Nation struggles to get accredited therapists
Updated: 2013-06-28 08:05
Dance has been a method of expression and physical exercise for centuries, but the establishment of dance as a therapy and as profession did not occur until the 1950s in the United States. It helped the country's people get out of the shadow of World War II and resume normal lives.
In the US and Europe, where dance therapy is well developed, professional organizations such as The American Dance Therapy Association and The Association for Dance Movement Psychotherapy in the United Kingdom set guidelines for the profession's education and offer credentials.
One has to complete strict training and pass grueling tests to acquire the credentials to become a dance therapist.
For example, in the US, to become a registered dance and movement therapist, or R-DMT, requires at least a master's degree with 700 hours of supervised clinical work. The requirement is 3,640 hours if one wants to become a board-certified dance and movement therapist. There are only six ADTA-approved master's programs in the US.
There are fewer than 10 ADTA registered professional dance therapists on the Chinese mainland, Hong Kong and Taiwan. In Taiwan, the profession is relatively better developed, with an association of dance therapists set up in 2002. But the mainland does not yet have an association nor a system of training and education to offer reliable accreditation.
Tony Zhou from Inspirees Institute of Creative Arts Therapy said the biggest challenge to dance therapy's development in China is the need to nurture qualified professionals.

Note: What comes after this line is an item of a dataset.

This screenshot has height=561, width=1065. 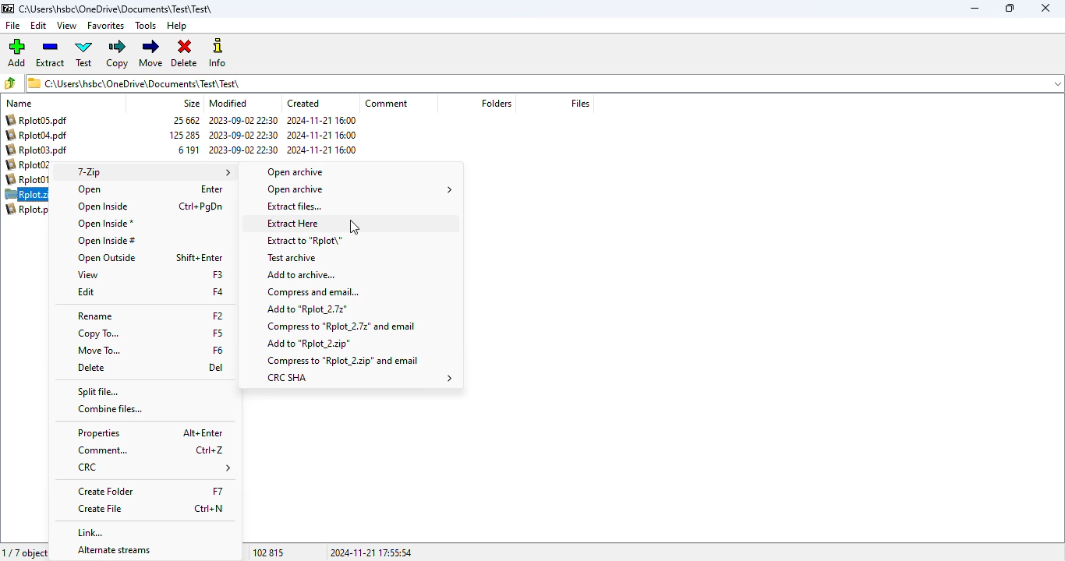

"The market demand for professional dance therapists with internationally recognized credentials is much bigger than the number of such professionals in China. If some institutions are driven by profit to offer substandard service, it will harm the burgeoning industry," Zhou said.
"There will be many unexpected strong emotional breakouts during dance therapy. It is difficult for therapists to keep an emergency under control, which requires a lot of professional training."
Therapist Wang Yuchi in Guangzhou admits that she does not have credentials from an overseas association, even though she has put much more than 700 hours into the practice of dance therapy.
"I can't afford the time and money to pursue a master's degree and clinical work overseas. Actually, it's really difficult to get access to such education and job opportunities."
IICAT has developed a three-year professional dance therapy training program in accordance with ADTA guidelines and so far is the only institute in China that provides that level of training. Graduates from the program can apply for ADTA's R-DMT credential.
Zhou said that about 45 students are studying part time in IICAT's program in Beijing, Shanghai and Hong Kong.
"However," Wang said, "it will benefit the education and management of local dance therapists most by setting up China's own professional association".